SMIM1 absence is associated with reduced energy expenditure and excess weight

Abstract

Background Obesity rates have nearly tripled in the past 50 years, and by 2030, more than one billion individuals worldwide are projected to be obese. This creates a significant economic strain due to the associated non-communicable diseases. The root cause is an energy expenditure imbalance, owing to an interplay of lifestyle, environmental, and genetic factors. Obesity has a polygenic genetic architecture; however, single genetic variants with large effect size are aetiological in a minority of cases. These variants allowed the discovery of novel genes and biology relevant to weight regulation and ultimately led to the development of novel specific treatments. Methods We used a case-control approach to determine metabolic differences between individuals homozygous for a loss-of-function genetic variant in SMIM1 and the general population, leveraging data from 5 cohorts.
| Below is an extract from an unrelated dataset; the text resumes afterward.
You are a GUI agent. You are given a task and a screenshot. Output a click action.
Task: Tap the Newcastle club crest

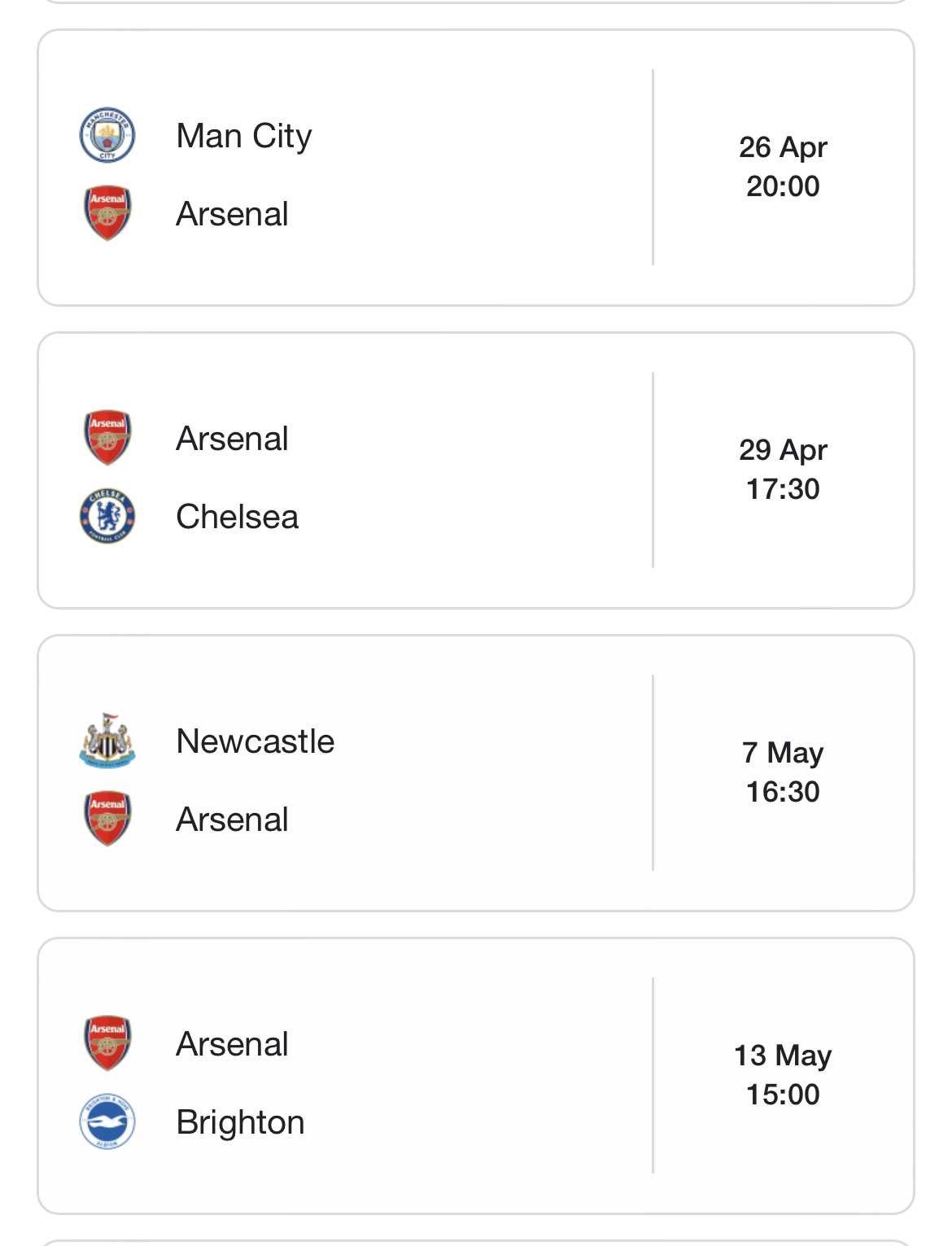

Metabolic characterization of SMIM1-/- individuals was performed using plasma biochemistry, calorimetric chamber and DEXA scan. Findings We found that individuals homozygous for a loss-of-function genetic variant in the Small Integral Membrane Protein 1 (SMIM1) gene, underlying the blood group Vel, display excess body weight, dyslipidemia, altered leptin-adiponectin ratio, increased liver enzymes, and lower thyroid hormone levels. This was accompanied by a reduction in resting energy expenditure. Conclusion This research identified a novel genetic predisposition to being overweight or obese. It highlights the need to investigate the genetic causes of obesity to select the most appropriate treatment given the large cost disparity between them.